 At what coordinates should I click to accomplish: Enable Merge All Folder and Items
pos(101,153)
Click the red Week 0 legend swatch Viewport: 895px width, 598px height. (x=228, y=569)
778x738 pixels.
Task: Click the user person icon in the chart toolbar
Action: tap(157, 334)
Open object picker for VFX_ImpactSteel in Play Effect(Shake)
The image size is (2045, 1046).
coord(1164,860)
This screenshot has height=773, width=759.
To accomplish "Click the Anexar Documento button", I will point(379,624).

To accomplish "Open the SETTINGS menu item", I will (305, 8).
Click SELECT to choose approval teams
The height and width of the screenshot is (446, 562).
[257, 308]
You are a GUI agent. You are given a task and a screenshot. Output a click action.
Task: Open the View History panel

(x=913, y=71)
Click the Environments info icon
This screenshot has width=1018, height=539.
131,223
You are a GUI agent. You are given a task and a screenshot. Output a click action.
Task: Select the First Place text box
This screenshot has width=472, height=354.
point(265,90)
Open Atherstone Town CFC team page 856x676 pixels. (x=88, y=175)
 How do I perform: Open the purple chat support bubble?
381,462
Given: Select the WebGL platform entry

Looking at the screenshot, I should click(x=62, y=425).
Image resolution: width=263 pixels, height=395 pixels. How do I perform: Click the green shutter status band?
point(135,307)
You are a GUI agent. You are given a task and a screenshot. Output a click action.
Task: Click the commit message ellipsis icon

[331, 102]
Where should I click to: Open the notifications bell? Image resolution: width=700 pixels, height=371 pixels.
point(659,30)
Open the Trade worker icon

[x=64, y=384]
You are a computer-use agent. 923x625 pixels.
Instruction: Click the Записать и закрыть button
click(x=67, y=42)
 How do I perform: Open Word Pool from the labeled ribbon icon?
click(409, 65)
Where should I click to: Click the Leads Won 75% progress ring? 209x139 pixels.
###
All lines above from the one with "Click the red" to the one with "Click the Environments info icon", inclusive, should be copied exactly, and no other lines.

Click the red Week 0 legend swatch Viewport: 895px width, 598px height. (x=228, y=569)
778x738 pixels.
Task: Click the user person icon in the chart toolbar
Action: tap(157, 334)
Open object picker for VFX_ImpactSteel in Play Effect(Shake)
The image size is (2045, 1046).
coord(1164,860)
This screenshot has height=773, width=759.
To accomplish "Click the Anexar Documento button", I will point(379,624).

To accomplish "Open the SETTINGS menu item", I will (305, 8).
Click SELECT to choose approval teams
The height and width of the screenshot is (446, 562).
[257, 308]
You are a GUI agent. You are given a task and a screenshot. Output a click action.
Task: Open the View History panel

(x=913, y=71)
Click the Environments info icon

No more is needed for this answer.